§ Work to complete: Each entry needs to be given again, character for character.

··· Task inputs ···

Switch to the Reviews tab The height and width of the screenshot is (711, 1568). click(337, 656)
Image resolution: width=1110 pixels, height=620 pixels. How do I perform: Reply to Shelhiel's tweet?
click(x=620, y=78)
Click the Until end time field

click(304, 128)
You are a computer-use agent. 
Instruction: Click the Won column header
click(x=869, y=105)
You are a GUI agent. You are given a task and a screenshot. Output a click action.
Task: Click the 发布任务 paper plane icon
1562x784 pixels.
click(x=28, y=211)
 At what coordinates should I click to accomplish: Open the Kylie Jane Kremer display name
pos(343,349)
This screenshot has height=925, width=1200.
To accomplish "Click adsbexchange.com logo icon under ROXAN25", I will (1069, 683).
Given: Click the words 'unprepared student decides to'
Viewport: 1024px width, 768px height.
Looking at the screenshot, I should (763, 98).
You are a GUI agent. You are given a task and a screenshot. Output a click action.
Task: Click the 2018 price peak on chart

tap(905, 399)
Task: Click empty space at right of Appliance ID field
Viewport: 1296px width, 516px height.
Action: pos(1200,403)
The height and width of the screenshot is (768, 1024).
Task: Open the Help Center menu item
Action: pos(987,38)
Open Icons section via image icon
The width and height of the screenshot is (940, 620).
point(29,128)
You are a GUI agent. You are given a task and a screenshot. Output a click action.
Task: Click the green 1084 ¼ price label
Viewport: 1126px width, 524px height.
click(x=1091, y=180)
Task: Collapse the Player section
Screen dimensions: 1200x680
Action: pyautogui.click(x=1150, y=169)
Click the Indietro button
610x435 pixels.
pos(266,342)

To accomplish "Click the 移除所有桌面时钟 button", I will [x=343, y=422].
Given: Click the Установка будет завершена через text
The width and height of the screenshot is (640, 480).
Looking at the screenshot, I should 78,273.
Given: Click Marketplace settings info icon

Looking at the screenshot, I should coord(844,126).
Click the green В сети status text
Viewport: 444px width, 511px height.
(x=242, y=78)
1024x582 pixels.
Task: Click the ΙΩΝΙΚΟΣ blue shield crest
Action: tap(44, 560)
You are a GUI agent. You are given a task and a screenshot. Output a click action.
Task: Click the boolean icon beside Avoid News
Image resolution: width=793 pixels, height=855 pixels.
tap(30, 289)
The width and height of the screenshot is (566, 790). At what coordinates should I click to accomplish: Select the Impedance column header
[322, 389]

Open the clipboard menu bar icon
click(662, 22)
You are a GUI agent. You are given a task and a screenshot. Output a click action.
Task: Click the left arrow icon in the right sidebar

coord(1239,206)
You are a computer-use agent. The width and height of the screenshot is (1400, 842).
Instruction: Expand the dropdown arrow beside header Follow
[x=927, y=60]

···

§ Exercise output:
Switch to the Reviews tab The height and width of the screenshot is (711, 1568). click(337, 656)
Image resolution: width=1110 pixels, height=620 pixels. How do I perform: Reply to Shelhiel's tweet?
click(x=620, y=78)
Click the Until end time field

click(304, 128)
You are a computer-use agent. 
Instruction: Click the Won column header
click(x=869, y=105)
You are a GUI agent. You are given a task and a screenshot. Output a click action.
Task: Click the 发布任务 paper plane icon
1562x784 pixels.
click(x=28, y=211)
 At what coordinates should I click to accomplish: Open the Kylie Jane Kremer display name
pos(343,349)
This screenshot has height=925, width=1200.
To accomplish "Click adsbexchange.com logo icon under ROXAN25", I will (1069, 683).
Given: Click the words 'unprepared student decides to'
Viewport: 1024px width, 768px height.
Looking at the screenshot, I should (763, 98).
You are a GUI agent. You are given a task and a screenshot. Output a click action.
Task: Click the 2018 price peak on chart

tap(905, 399)
Task: Click empty space at right of Appliance ID field
Viewport: 1296px width, 516px height.
Action: pos(1200,403)
The height and width of the screenshot is (768, 1024).
Task: Open the Help Center menu item
Action: pos(987,38)
Open Icons section via image icon
The width and height of the screenshot is (940, 620).
point(29,128)
You are a GUI agent. You are given a task and a screenshot. Output a click action.
Task: Click the green 1084 ¼ price label
Viewport: 1126px width, 524px height.
click(x=1091, y=180)
Task: Collapse the Player section
Screen dimensions: 1200x680
Action: pyautogui.click(x=1150, y=169)
Click the Indietro button
610x435 pixels.
pos(266,342)

To accomplish "Click the 移除所有桌面时钟 button", I will [x=343, y=422].
Given: Click the Установка будет завершена через text
The width and height of the screenshot is (640, 480).
Looking at the screenshot, I should 78,273.
Given: Click Marketplace settings info icon

Looking at the screenshot, I should coord(844,126).
Click the green В сети status text
Viewport: 444px width, 511px height.
(x=242, y=78)
1024x582 pixels.
Task: Click the ΙΩΝΙΚΟΣ blue shield crest
Action: tap(44, 560)
You are a GUI agent. You are given a task and a screenshot. Output a click action.
Task: Click the boolean icon beside Avoid News
Image resolution: width=793 pixels, height=855 pixels.
tap(30, 289)
The width and height of the screenshot is (566, 790). At what coordinates should I click to accomplish: Select the Impedance column header
[322, 389]

Open the clipboard menu bar icon
click(662, 22)
You are a GUI agent. You are given a task and a screenshot. Output a click action.
Task: Click the left arrow icon in the right sidebar

coord(1239,206)
You are a computer-use agent. The width and height of the screenshot is (1400, 842).
Instruction: Expand the dropdown arrow beside header Follow
[x=927, y=60]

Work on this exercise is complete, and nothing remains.